> EXERCISE REQUIREMENTS
Copy the following rows verbatim, starting from the first row and ending with the row that contains "pos(116,653)", with both of those rows included. Leave out every row after that one.

(Rows for locating displayed items)
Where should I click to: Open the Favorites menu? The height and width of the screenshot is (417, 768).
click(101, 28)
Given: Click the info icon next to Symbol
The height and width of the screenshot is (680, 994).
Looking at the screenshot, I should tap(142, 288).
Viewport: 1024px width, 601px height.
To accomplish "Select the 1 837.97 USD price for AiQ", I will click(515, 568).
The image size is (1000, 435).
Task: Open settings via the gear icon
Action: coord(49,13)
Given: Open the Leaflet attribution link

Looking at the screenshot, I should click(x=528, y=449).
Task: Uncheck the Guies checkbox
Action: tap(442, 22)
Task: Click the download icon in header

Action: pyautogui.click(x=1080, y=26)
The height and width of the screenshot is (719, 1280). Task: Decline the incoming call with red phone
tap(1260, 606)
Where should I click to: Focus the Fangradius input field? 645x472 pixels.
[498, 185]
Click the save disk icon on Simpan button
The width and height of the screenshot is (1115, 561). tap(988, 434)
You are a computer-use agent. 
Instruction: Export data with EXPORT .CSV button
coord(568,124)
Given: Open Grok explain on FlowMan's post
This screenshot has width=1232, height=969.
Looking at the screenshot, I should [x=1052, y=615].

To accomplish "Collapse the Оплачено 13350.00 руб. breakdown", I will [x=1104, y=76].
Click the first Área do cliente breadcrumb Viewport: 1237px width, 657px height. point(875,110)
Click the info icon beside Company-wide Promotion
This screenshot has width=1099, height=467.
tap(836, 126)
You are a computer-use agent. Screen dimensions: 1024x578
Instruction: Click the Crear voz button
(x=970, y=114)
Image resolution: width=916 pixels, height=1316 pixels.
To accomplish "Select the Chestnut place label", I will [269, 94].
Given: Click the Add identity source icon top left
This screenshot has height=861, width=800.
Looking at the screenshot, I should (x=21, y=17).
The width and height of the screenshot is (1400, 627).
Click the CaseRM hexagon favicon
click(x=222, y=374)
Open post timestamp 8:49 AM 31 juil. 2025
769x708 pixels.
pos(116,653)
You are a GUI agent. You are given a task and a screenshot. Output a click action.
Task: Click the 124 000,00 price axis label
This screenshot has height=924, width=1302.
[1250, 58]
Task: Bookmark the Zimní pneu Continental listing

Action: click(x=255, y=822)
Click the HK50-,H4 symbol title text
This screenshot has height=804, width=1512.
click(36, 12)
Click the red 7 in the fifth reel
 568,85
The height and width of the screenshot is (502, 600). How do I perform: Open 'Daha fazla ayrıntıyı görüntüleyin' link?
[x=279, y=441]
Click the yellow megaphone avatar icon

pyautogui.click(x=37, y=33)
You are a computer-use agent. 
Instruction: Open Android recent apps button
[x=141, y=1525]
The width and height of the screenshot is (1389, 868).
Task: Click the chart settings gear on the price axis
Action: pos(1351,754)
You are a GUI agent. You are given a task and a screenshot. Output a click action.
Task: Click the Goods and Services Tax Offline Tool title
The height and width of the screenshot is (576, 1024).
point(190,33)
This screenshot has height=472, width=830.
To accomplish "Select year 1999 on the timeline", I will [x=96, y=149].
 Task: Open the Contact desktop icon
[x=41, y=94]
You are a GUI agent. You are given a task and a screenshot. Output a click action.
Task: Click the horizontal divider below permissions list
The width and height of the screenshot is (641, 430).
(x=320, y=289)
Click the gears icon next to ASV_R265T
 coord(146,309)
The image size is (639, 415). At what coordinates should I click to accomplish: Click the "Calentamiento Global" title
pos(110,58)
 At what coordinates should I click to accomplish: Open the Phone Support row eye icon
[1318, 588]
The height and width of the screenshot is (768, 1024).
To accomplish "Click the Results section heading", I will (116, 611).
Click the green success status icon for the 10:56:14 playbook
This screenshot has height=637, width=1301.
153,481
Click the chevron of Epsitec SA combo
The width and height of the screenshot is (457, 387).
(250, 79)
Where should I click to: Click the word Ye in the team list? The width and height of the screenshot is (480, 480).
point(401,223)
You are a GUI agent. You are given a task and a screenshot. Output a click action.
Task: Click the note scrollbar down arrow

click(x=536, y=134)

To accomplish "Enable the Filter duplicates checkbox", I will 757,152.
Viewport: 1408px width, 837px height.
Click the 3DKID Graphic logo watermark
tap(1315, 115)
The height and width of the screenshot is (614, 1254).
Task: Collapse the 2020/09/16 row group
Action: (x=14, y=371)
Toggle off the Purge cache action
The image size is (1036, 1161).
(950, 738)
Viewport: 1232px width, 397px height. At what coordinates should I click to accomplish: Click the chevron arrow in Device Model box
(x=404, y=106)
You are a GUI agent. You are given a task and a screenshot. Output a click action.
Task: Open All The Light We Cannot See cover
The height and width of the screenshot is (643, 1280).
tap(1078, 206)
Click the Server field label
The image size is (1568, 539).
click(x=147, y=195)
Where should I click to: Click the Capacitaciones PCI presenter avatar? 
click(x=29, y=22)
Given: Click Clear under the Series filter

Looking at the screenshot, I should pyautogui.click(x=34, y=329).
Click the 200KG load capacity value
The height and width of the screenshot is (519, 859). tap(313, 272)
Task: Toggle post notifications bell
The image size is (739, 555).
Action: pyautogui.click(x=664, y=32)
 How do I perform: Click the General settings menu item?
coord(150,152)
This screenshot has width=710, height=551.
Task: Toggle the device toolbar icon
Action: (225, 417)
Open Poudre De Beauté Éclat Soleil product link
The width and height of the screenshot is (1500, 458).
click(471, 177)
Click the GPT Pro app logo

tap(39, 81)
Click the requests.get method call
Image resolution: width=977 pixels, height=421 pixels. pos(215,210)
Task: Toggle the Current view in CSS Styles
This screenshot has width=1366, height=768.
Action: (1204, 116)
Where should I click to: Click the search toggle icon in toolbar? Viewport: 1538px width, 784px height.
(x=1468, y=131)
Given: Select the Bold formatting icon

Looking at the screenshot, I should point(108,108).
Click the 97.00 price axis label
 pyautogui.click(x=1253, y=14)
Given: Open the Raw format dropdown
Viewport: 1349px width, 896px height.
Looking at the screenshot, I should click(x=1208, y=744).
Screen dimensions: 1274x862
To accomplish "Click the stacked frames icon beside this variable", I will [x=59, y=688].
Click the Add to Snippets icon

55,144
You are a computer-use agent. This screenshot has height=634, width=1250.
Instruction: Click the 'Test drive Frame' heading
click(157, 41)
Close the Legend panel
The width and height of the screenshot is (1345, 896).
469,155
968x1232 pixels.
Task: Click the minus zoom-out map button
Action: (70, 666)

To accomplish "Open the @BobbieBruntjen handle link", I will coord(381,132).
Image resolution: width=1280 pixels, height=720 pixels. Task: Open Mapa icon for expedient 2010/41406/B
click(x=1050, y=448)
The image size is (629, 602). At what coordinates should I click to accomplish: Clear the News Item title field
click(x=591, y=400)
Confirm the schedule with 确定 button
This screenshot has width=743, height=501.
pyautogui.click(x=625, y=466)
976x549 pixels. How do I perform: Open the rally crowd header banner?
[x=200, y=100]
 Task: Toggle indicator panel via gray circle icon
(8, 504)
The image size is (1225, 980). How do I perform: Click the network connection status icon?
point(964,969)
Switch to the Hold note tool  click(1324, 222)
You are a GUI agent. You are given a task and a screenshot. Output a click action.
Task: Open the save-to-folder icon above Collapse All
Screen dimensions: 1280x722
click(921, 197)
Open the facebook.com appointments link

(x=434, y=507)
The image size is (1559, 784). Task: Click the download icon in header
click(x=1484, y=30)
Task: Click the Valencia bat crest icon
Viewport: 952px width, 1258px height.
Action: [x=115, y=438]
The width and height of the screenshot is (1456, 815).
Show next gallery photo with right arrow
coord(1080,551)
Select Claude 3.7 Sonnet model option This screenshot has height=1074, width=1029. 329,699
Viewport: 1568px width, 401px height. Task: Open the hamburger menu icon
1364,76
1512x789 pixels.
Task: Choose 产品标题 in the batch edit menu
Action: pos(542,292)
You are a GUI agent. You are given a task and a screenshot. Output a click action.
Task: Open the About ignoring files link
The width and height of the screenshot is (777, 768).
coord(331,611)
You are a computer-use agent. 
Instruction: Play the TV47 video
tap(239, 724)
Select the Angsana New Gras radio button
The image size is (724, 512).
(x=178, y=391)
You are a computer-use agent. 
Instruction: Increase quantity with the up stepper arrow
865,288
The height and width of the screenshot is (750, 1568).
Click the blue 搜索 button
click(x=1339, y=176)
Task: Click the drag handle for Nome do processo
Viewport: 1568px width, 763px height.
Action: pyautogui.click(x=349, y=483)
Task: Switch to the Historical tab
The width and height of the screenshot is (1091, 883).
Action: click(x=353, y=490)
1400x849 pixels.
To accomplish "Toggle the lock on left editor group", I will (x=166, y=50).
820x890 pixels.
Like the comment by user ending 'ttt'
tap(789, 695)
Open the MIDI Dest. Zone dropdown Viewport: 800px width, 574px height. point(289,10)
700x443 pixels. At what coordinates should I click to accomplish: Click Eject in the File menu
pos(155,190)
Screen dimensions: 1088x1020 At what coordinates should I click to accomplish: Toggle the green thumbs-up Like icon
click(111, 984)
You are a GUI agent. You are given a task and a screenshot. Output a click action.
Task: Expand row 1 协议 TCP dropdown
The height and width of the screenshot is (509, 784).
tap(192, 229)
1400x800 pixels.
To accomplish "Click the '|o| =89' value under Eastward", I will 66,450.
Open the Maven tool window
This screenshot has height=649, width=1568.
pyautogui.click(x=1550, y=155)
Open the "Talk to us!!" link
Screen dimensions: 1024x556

> RESPONSE FOR THIS EXERCISE
Where should I click to: Open the Favorites menu? The height and width of the screenshot is (417, 768).
click(101, 28)
Given: Click the info icon next to Symbol
The height and width of the screenshot is (680, 994).
Looking at the screenshot, I should tap(142, 288).
Viewport: 1024px width, 601px height.
To accomplish "Select the 1 837.97 USD price for AiQ", I will click(515, 568).
The image size is (1000, 435).
Task: Open settings via the gear icon
Action: coord(49,13)
Given: Open the Leaflet attribution link

Looking at the screenshot, I should click(x=528, y=449).
Task: Uncheck the Guies checkbox
Action: tap(442, 22)
Task: Click the download icon in header

Action: pyautogui.click(x=1080, y=26)
The height and width of the screenshot is (719, 1280). Task: Decline the incoming call with red phone
tap(1260, 606)
Where should I click to: Focus the Fangradius input field? 645x472 pixels.
[498, 185]
Click the save disk icon on Simpan button
The width and height of the screenshot is (1115, 561). tap(988, 434)
You are a computer-use agent. 
Instruction: Export data with EXPORT .CSV button
coord(568,124)
Given: Open Grok explain on FlowMan's post
This screenshot has width=1232, height=969.
Looking at the screenshot, I should [x=1052, y=615].

To accomplish "Collapse the Оплачено 13350.00 руб. breakdown", I will [x=1104, y=76].
Click the first Área do cliente breadcrumb Viewport: 1237px width, 657px height. point(875,110)
Click the info icon beside Company-wide Promotion
This screenshot has width=1099, height=467.
tap(836, 126)
You are a computer-use agent. Screen dimensions: 1024x578
Instruction: Click the Crear voz button
(x=970, y=114)
Image resolution: width=916 pixels, height=1316 pixels.
To accomplish "Select the Chestnut place label", I will [269, 94].
Given: Click the Add identity source icon top left
This screenshot has height=861, width=800.
Looking at the screenshot, I should (x=21, y=17).
The width and height of the screenshot is (1400, 627).
Click the CaseRM hexagon favicon
click(x=222, y=374)
Open post timestamp 8:49 AM 31 juil. 2025
769x708 pixels.
pos(116,653)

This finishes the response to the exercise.